Fiera e Festa del lunedì di Pasqua a Chiesanuova di Treia

Nel passato anche più lontano nemmeno le guerre e le carestie riuscirono a fermare l’antica fiera e festa del lunedì di Pasqua a Chiesanuova di Treia. Purtroppo quest’anno c’è riuscito il maledetto Coronavirus. Ho pensato di creare un modestissimo conforto ai miei compaesani che non potranno partecipare al tradizionale evento, raccontando loro la storia di questa nostra rinomata e antica fiera e festa. Nei documenti dell’Archivio parrocchiale e di quello della Curia di Treia risulta che tale fiera e festa abbia avuto origine verso la fine del Settecento, alcuni anni dopo la inaugurazione della chiesetta (1754) che diede il nome alla borgata, poi frazione.

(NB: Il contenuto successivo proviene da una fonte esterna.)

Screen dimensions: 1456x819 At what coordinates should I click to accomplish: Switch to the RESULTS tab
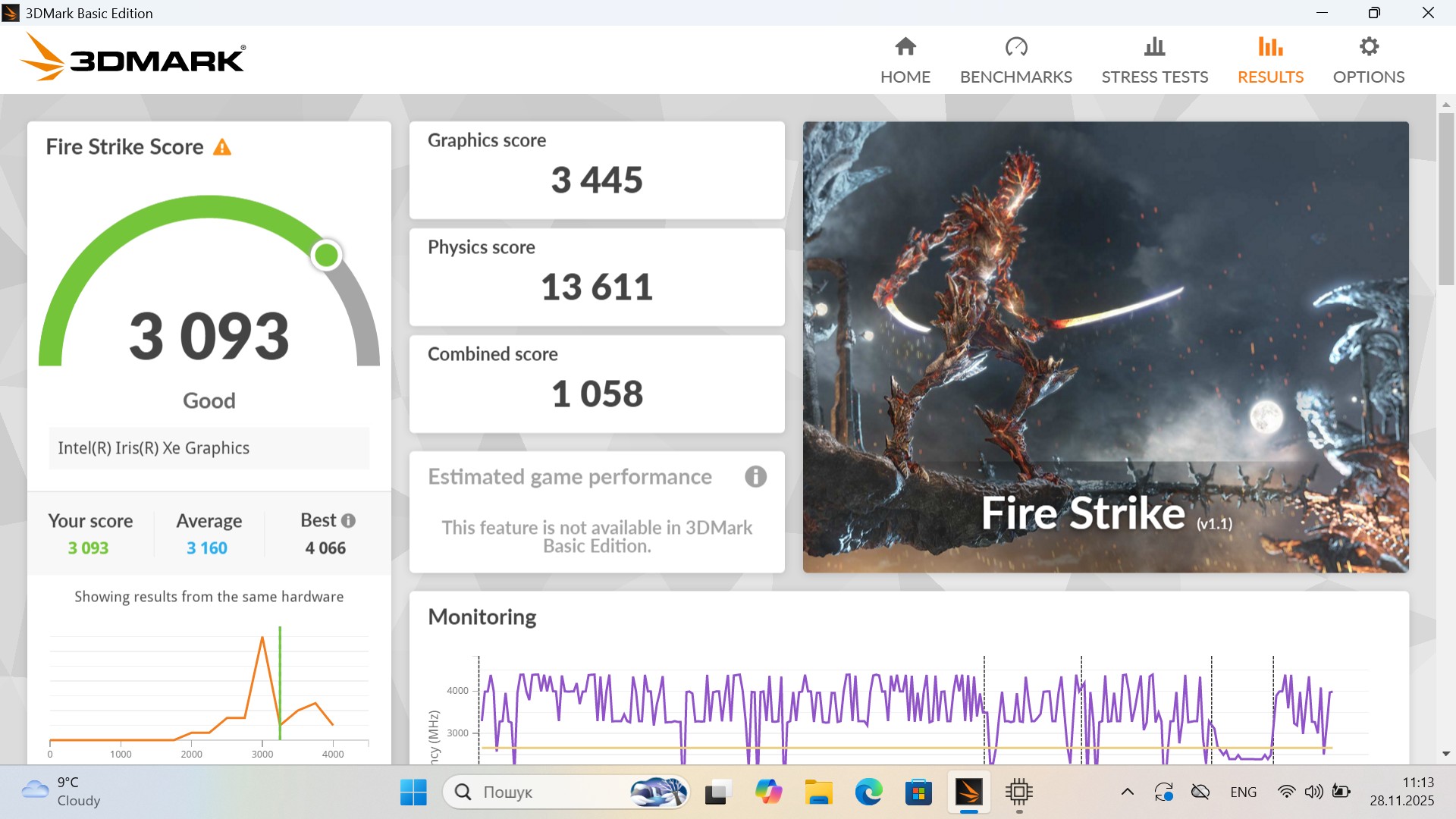tap(1270, 77)

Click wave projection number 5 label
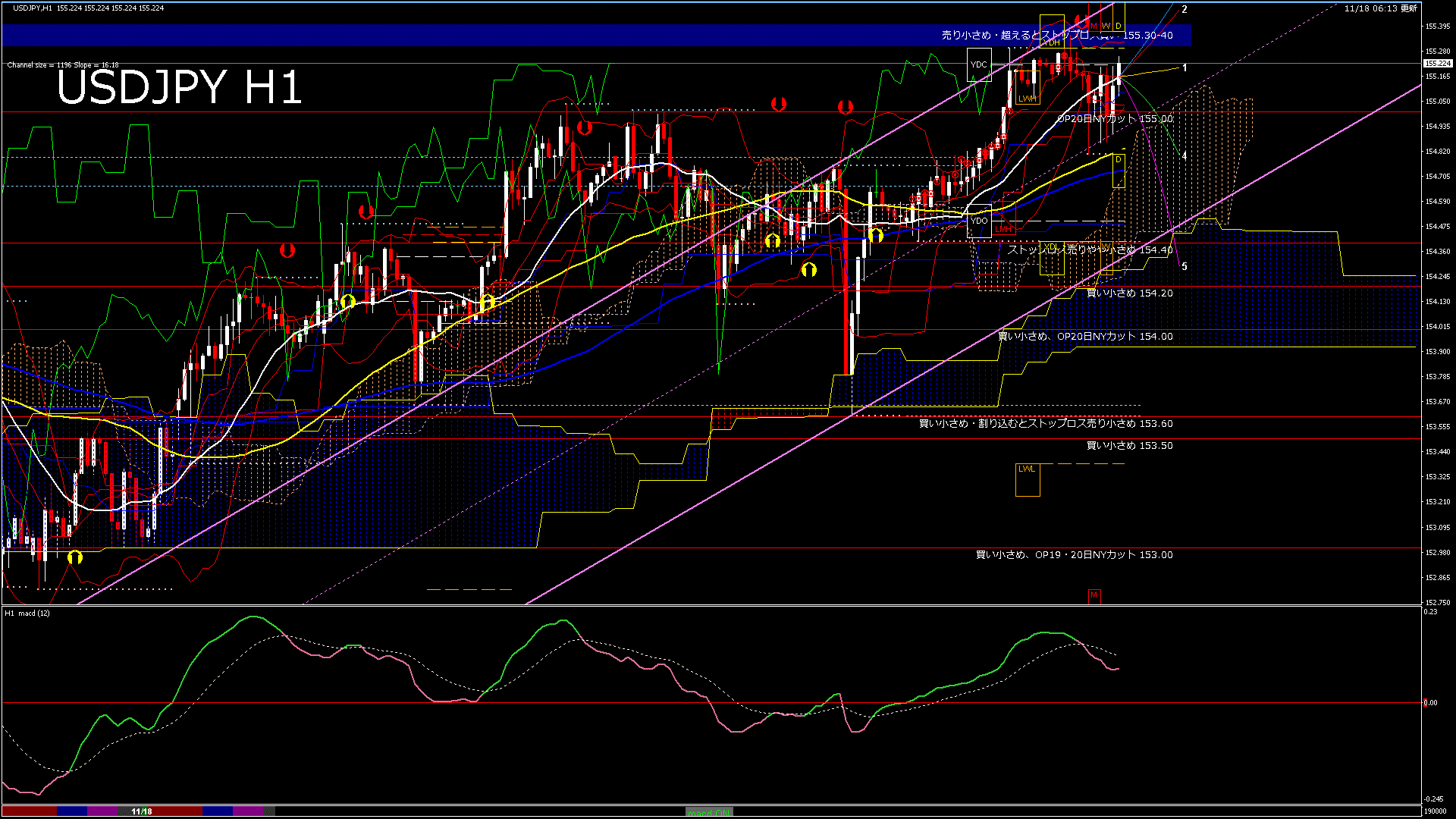click(1185, 267)
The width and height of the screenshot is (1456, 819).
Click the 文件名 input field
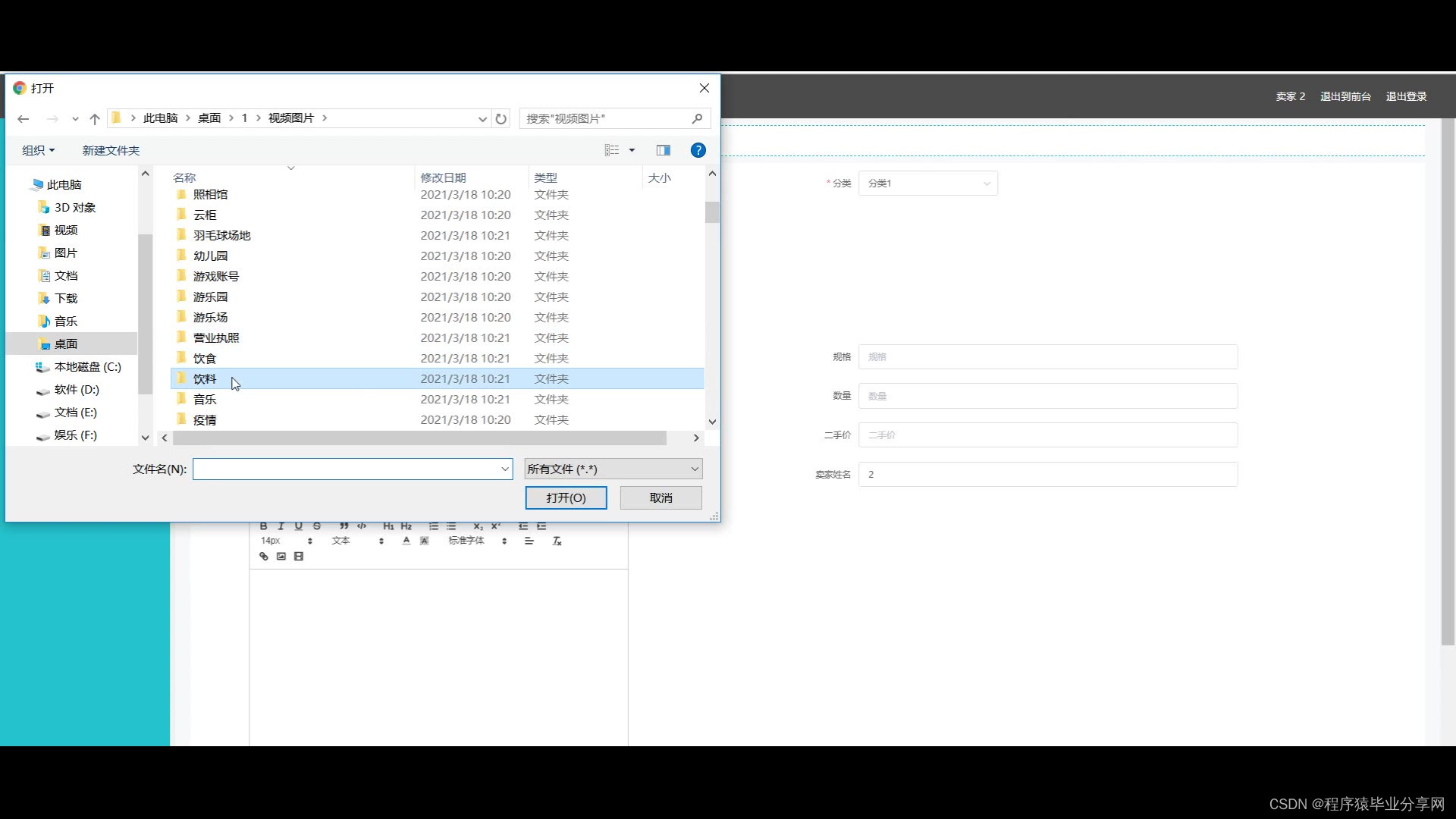click(x=347, y=469)
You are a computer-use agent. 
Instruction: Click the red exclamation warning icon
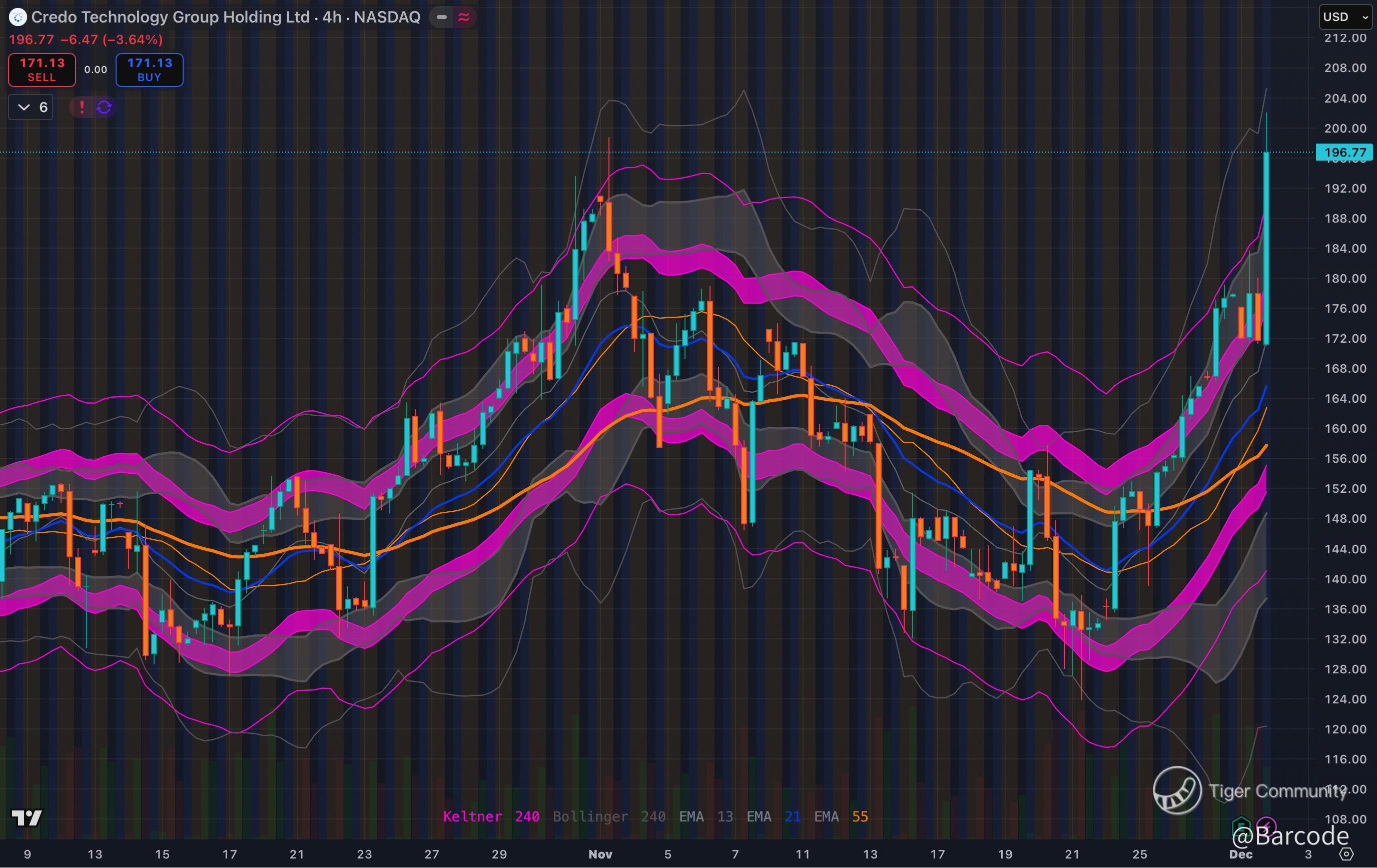82,107
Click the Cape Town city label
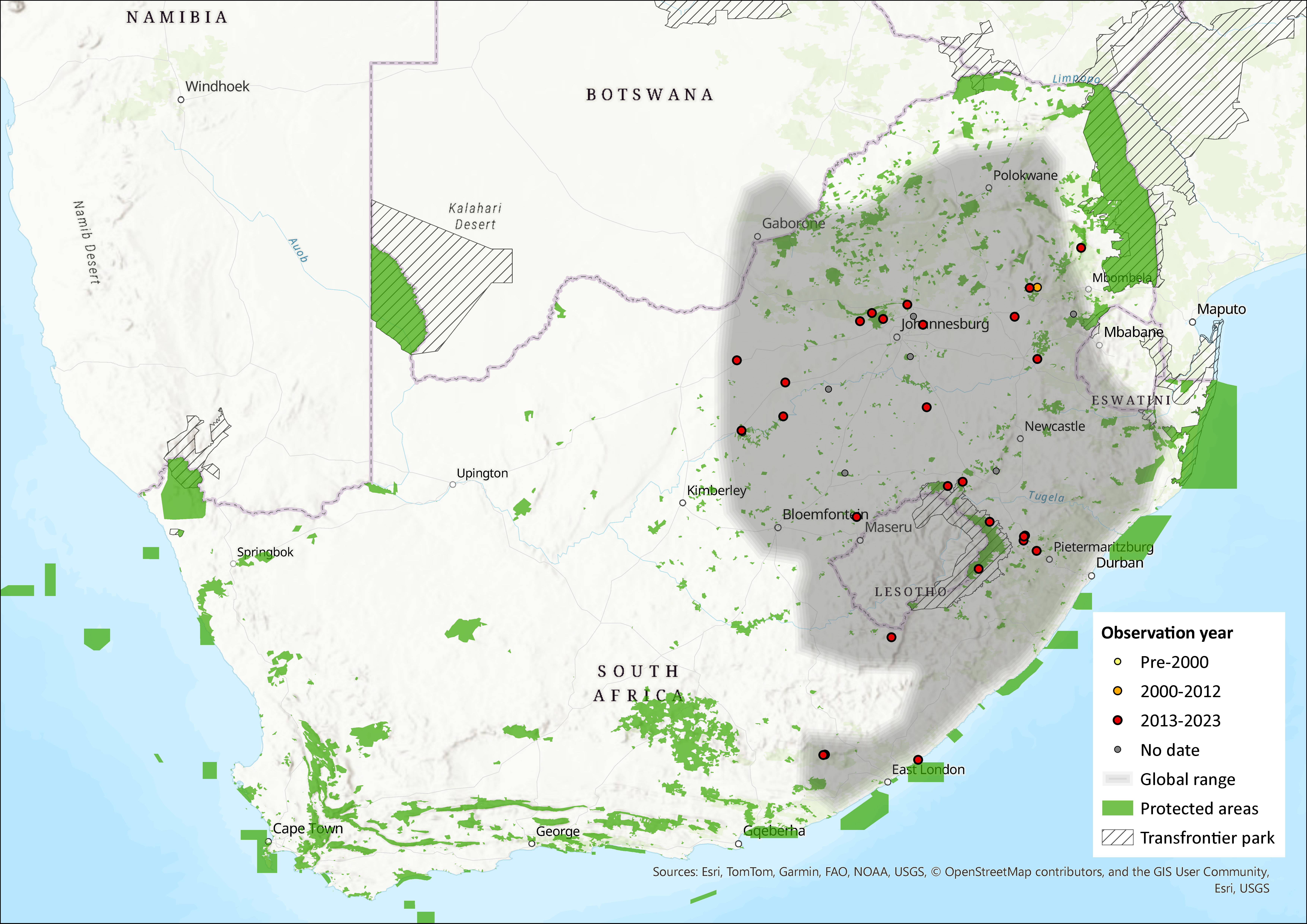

Non abbiamo notizie relative sul come si svolgesse la fiera nel Settecento e nell’Ottocento, ma dalle scarse fonti documentarie rinvenute riguardanti quelle epoche è stato possibile sapere che si trattava soprattutto di una fiera di bestiame e di prodotti della campagna, alla quale erano legate anche manifestazioni religiose dedicate a San Vincenzo Ferrer, il domenicano spagnolo molto venerato anche in Italia e famoso, secondo la tradizione, per aver operato in vita più di ottanta miracoli e molto amato soprattutto dagli agricoltori perché capace di far cadere la pioggia sui campi colpiti dalla siccità e di proteggere i raccolti dalle calamità. La mancanza di pioggia ha sempre rappresentato un dramma per l’agricoltura, tanto che a Treia in tempo di siccità veniva portato in processione un antico Crocifisso prodigioso detto, proprio per questa sua capacità taumaturgica, “Cristo della pioggia”, oggi conservato all’interno della chiesa di San Filippo nel capoluogo.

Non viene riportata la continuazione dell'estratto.